American Sharks opened up with furious potency. Being on the right hand side and at the front of the stage all night, I had the chunky bass from Mike Hardin flow aggressively in extreme distortion that overtook the sound of the guitar and drums from my position. Mind you, with a small drum kit they used throughout the night, only so much could be done for someone like Nick Cornetti, who even came to the point where he’d pour water on the snare and low tom drums and smack the hell out of them as he played.
Clowns seemed like an unlikely choice to support an act like The Sword, they present themselves as more as a punk band, especially seeing as they shared the stage with the likes of Rise Against just a few months ago. But, nonetheless, Clowns didn’t have to do a whole lot to get everyone’s attention, performing mainly off their Bad Blood record.
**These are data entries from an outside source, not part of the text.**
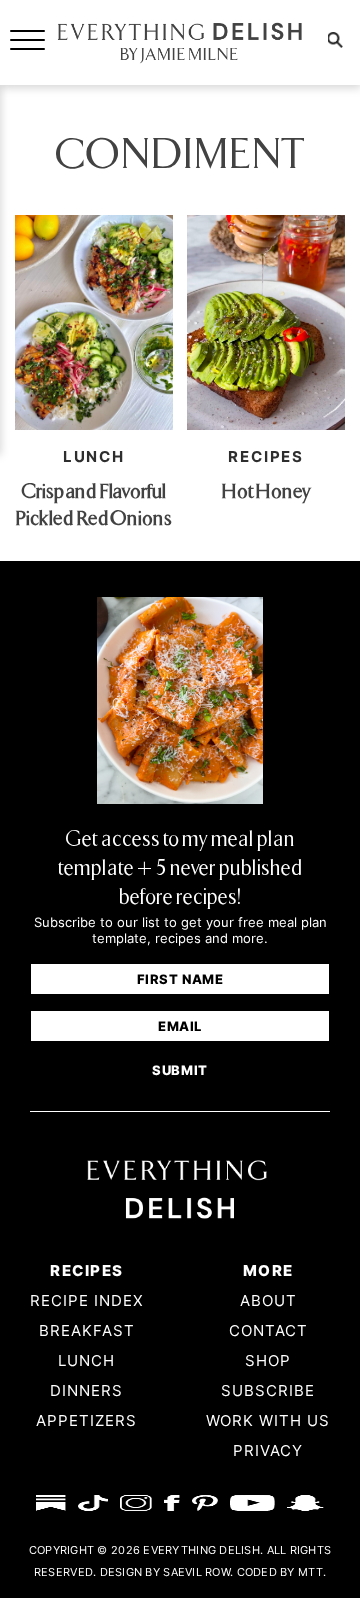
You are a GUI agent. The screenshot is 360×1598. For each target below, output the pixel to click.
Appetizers (86, 1420)
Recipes (86, 1270)
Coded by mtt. (282, 1572)
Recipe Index (87, 1300)
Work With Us (268, 1420)
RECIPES (266, 456)
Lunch (94, 456)
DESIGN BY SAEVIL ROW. (167, 1572)
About (268, 1300)
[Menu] (27, 38)
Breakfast (87, 1330)
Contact (268, 1330)
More (268, 1270)
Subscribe (268, 1390)
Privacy (268, 1450)
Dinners (86, 1390)
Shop (268, 1360)
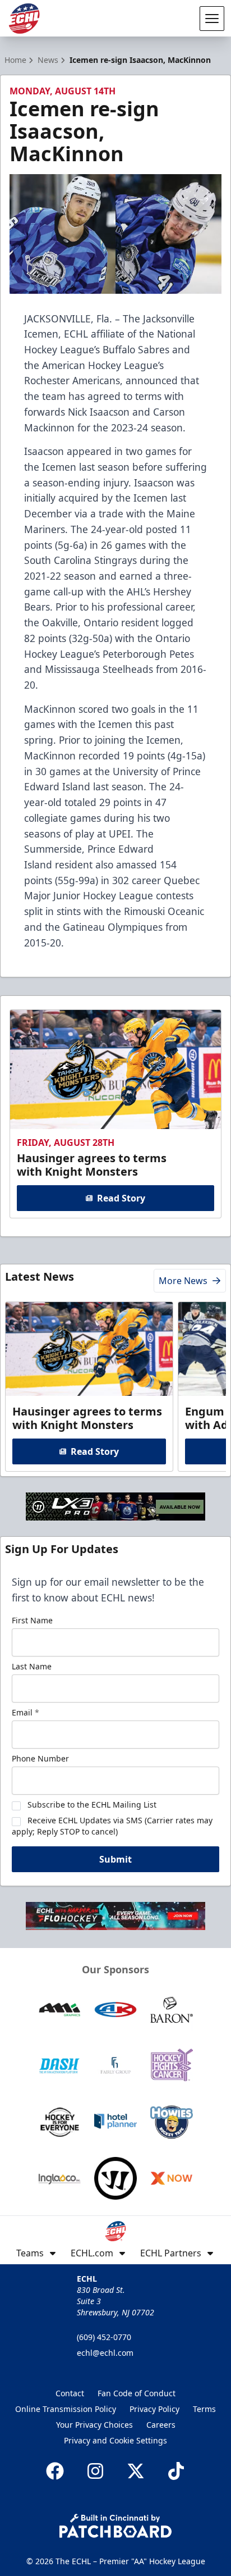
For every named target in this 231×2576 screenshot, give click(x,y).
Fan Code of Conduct (136, 2393)
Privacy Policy (154, 2409)
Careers (160, 2424)
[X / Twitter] (135, 2471)
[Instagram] (95, 2471)
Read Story (121, 1198)
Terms (204, 2409)
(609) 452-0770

Moments before the nucleus of the night came onstage, there came a part during the interval where Mike Hardin held up a sign on a piece of paper with the words ‘We Need Weed’ written on it. A random request, of course, but luckily enough, one of the patrons at the front was kind enough to toss a dime bag to them, and the bassist walked away happily with the crowd cheering.
The Sword’s set was a little different to what I saw the night before at the Rolling Thunder festival in Coburg. Not just by what songs they played, but also how they executed each track and the atmosphere that surrounded them as they were performing. The vibes I felt at this headline set were way better than the day before. As far as their setlist went, The Sword pulled out a few classics from their discography, while mainly focusing on a handful off their latest record High Country that included The Dreamthieves, Mist & Shadow and Buzzards. Most particularly, hits such as Tres Brujas, The Hidden Masters and Mother, Maiden and Crone sparked a big number of patrons all throughout the venue. Even before the encore took place, their infamous Freya tune set people off like wildfire, before returning to perform Seriously Mysterious and Arrows In the Dark.
Moshing wasn’t exactly a rarity for a Monday night, or even for The Sword, but I saw more singing along and even air-guitaring than moshing. They’re not big talkers or even one of those acts that do the occasional rock star signature moves or anything of that nature, for they focus themselves way more on the riffs than their actual presence. That’s what I like so much about their onstage performance.
The supports were unusual choices for a group like The Sword, but maybe that’s just me. Nonetheless, American Sharks and Clowns deserved a shot in the spotlight, and they sure as hell came through with flying colours. But, with The Sword, I felt that this particular show was them at their best on this current tour. To have finally seen them for the first time in five years, for myself it was a bit more than a seismic gig. If anyone’s ever feeling bummed about missing them in Melbourne, make sure you keep the 28th free to have one last chance to catch them at the Cherry Bar in Melbourne before they leave the country.